-- YOUR GOAL --
Write out the records again, exactly, leaving none out.

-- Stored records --
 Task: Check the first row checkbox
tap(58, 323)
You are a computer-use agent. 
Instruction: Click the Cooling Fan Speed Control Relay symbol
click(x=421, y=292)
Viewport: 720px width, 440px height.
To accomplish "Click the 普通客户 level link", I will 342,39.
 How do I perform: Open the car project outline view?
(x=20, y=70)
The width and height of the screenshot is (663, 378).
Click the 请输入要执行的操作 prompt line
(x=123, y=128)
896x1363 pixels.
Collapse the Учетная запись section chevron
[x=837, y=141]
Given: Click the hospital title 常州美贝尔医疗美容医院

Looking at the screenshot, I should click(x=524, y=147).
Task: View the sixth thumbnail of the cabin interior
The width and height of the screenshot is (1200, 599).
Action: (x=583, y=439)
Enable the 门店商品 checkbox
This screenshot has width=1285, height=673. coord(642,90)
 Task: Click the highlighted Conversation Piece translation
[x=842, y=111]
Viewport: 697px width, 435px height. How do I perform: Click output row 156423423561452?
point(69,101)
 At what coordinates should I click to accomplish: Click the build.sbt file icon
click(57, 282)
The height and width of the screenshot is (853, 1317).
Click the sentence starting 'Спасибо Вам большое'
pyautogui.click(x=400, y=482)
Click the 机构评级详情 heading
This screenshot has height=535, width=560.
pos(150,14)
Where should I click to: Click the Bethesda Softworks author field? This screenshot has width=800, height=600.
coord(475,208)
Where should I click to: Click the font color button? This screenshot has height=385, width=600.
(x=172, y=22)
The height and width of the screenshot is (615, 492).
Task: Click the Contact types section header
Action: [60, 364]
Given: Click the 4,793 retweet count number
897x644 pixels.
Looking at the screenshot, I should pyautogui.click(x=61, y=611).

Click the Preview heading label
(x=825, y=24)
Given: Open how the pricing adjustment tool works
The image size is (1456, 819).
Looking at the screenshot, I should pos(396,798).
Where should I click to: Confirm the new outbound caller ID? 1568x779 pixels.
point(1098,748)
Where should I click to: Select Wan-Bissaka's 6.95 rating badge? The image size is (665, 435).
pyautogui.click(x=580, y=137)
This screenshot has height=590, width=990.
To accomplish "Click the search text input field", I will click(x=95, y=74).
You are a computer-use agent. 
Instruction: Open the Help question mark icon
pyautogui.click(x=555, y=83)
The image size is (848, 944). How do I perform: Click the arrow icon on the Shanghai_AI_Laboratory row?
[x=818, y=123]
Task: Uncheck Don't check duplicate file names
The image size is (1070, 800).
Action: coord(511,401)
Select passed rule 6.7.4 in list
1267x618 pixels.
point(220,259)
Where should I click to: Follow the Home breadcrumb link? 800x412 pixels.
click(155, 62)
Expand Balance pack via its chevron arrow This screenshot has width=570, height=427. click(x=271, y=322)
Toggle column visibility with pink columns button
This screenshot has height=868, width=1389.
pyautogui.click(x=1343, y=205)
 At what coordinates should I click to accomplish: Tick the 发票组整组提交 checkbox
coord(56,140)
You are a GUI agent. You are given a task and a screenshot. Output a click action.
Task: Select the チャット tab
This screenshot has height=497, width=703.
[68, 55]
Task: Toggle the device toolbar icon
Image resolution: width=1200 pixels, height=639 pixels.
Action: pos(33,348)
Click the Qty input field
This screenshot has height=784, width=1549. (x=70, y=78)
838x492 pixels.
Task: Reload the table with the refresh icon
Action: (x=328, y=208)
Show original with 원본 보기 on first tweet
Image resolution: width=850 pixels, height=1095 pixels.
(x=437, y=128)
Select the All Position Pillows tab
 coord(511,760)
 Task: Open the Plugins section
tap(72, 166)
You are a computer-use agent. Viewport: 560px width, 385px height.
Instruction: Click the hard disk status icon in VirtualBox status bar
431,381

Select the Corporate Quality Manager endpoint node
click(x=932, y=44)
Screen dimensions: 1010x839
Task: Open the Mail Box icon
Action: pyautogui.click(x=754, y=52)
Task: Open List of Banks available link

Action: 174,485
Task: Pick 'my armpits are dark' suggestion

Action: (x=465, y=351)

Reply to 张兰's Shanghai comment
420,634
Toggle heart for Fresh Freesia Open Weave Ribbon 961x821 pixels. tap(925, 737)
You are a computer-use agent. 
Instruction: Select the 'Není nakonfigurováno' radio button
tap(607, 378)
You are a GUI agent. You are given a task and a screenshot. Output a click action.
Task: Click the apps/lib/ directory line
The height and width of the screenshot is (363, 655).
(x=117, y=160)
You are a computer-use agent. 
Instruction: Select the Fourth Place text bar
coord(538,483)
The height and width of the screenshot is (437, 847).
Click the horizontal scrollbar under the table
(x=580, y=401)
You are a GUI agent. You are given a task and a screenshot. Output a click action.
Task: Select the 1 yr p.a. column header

-- WRITTEN SOLUTION --
 Task: Check the first row checkbox
tap(58, 323)
You are a computer-use agent. 
Instruction: Click the Cooling Fan Speed Control Relay symbol
click(x=421, y=292)
Viewport: 720px width, 440px height.
To accomplish "Click the 普通客户 level link", I will 342,39.
 How do I perform: Open the car project outline view?
(x=20, y=70)
The width and height of the screenshot is (663, 378).
Click the 请输入要执行的操作 prompt line
(x=123, y=128)
896x1363 pixels.
Collapse the Учетная запись section chevron
[x=837, y=141]
Given: Click the hospital title 常州美贝尔医疗美容医院

Looking at the screenshot, I should click(x=524, y=147).
Task: View the sixth thumbnail of the cabin interior
The width and height of the screenshot is (1200, 599).
Action: (x=583, y=439)
Enable the 门店商品 checkbox
This screenshot has width=1285, height=673. coord(642,90)
 Task: Click the highlighted Conversation Piece translation
[x=842, y=111]
Viewport: 697px width, 435px height. How do I perform: Click output row 156423423561452?
point(69,101)
 At what coordinates should I click to accomplish: Click the build.sbt file icon
click(57, 282)
The height and width of the screenshot is (853, 1317).
Click the sentence starting 'Спасибо Вам большое'
pyautogui.click(x=400, y=482)
Click the 机构评级详情 heading
This screenshot has height=535, width=560.
pos(150,14)
Where should I click to: Click the Bethesda Softworks author field? This screenshot has width=800, height=600.
coord(475,208)
Where should I click to: Click the font color button? This screenshot has height=385, width=600.
(x=172, y=22)
The height and width of the screenshot is (615, 492).
Task: Click the Contact types section header
Action: [60, 364]
Given: Click the 4,793 retweet count number
897x644 pixels.
Looking at the screenshot, I should pyautogui.click(x=61, y=611).

Click the Preview heading label
(x=825, y=24)
Given: Open how the pricing adjustment tool works
The image size is (1456, 819).
Looking at the screenshot, I should pos(396,798).
Where should I click to: Confirm the new outbound caller ID? 1568x779 pixels.
point(1098,748)
Where should I click to: Select Wan-Bissaka's 6.95 rating badge? The image size is (665, 435).
pyautogui.click(x=580, y=137)
This screenshot has height=590, width=990.
To accomplish "Click the search text input field", I will click(x=95, y=74).
You are a computer-use agent. 
Instruction: Open the Help question mark icon
pyautogui.click(x=555, y=83)
The image size is (848, 944). How do I perform: Click the arrow icon on the Shanghai_AI_Laboratory row?
[x=818, y=123]
Task: Uncheck Don't check duplicate file names
The image size is (1070, 800).
Action: coord(511,401)
Select passed rule 6.7.4 in list
1267x618 pixels.
point(220,259)
Where should I click to: Follow the Home breadcrumb link? 800x412 pixels.
click(155, 62)
Expand Balance pack via its chevron arrow This screenshot has width=570, height=427. click(x=271, y=322)
Toggle column visibility with pink columns button
This screenshot has height=868, width=1389.
pyautogui.click(x=1343, y=205)
 At what coordinates should I click to accomplish: Tick the 发票组整组提交 checkbox
coord(56,140)
You are a GUI agent. You are given a task and a screenshot. Output a click action.
Task: Select the チャット tab
This screenshot has height=497, width=703.
[68, 55]
Task: Toggle the device toolbar icon
Image resolution: width=1200 pixels, height=639 pixels.
Action: pos(33,348)
Click the Qty input field
This screenshot has height=784, width=1549. (x=70, y=78)
838x492 pixels.
Task: Reload the table with the refresh icon
Action: (x=328, y=208)
Show original with 원본 보기 on first tweet
Image resolution: width=850 pixels, height=1095 pixels.
(x=437, y=128)
Select the All Position Pillows tab
 coord(511,760)
 Task: Open the Plugins section
tap(72, 166)
You are a computer-use agent. Viewport: 560px width, 385px height.
Instruction: Click the hard disk status icon in VirtualBox status bar
431,381

Select the Corporate Quality Manager endpoint node
click(x=932, y=44)
Screen dimensions: 1010x839
Task: Open the Mail Box icon
Action: pyautogui.click(x=754, y=52)
Task: Open List of Banks available link

Action: 174,485
Task: Pick 'my armpits are dark' suggestion

Action: (x=465, y=351)

Reply to 张兰's Shanghai comment
420,634
Toggle heart for Fresh Freesia Open Weave Ribbon 961x821 pixels. tap(925, 737)
You are a computer-use agent. 
Instruction: Select the 'Není nakonfigurováno' radio button
tap(607, 378)
You are a GUI agent. You are given a task and a screenshot. Output a click action.
Task: Click the apps/lib/ directory line
The height and width of the screenshot is (363, 655).
(x=117, y=160)
You are a computer-use agent. 
Instruction: Select the Fourth Place text bar
coord(538,483)
The height and width of the screenshot is (437, 847).
Click the horizontal scrollbar under the table
(x=580, y=401)
You are a GUI agent. You are given a task and a screenshot. Output a click action.
Task: Select the 1 yr p.a. column header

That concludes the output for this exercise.